-- PROMPT --
All of the entries should be written out again exactly.

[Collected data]
_ _ _ _ _ _ _
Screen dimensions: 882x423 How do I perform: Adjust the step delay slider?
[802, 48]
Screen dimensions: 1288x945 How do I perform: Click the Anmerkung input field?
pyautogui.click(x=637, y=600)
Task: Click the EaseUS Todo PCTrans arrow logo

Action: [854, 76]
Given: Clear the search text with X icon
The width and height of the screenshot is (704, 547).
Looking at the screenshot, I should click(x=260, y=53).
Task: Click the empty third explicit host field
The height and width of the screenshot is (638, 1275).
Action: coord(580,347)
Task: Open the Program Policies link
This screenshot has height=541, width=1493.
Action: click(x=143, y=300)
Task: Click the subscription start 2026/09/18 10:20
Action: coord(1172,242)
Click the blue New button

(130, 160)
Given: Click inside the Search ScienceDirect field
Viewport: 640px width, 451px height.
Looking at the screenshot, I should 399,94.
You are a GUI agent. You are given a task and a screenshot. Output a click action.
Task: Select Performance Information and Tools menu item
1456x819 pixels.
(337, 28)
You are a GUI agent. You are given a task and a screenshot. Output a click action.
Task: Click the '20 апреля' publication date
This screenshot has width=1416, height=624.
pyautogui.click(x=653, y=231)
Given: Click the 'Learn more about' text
_ _ _ _ _ _ _
-- EXERCISE OUTPUT --
Screen dimensions: 882x423 How do I perform: Adjust the step delay slider?
[802, 48]
Screen dimensions: 1288x945 How do I perform: Click the Anmerkung input field?
pyautogui.click(x=637, y=600)
Task: Click the EaseUS Todo PCTrans arrow logo

Action: [854, 76]
Given: Clear the search text with X icon
The width and height of the screenshot is (704, 547).
Looking at the screenshot, I should click(x=260, y=53).
Task: Click the empty third explicit host field
The height and width of the screenshot is (638, 1275).
Action: coord(580,347)
Task: Open the Program Policies link
This screenshot has height=541, width=1493.
Action: click(x=143, y=300)
Task: Click the subscription start 2026/09/18 10:20
Action: coord(1172,242)
Click the blue New button

(130, 160)
Given: Click inside the Search ScienceDirect field
Viewport: 640px width, 451px height.
Looking at the screenshot, I should 399,94.
You are a GUI agent. You are given a task and a screenshot. Output a click action.
Task: Select Performance Information and Tools menu item
1456x819 pixels.
(337, 28)
You are a GUI agent. You are given a task and a screenshot. Output a click action.
Task: Click the '20 апреля' publication date
This screenshot has width=1416, height=624.
pyautogui.click(x=653, y=231)
Given: Click the 'Learn more about' text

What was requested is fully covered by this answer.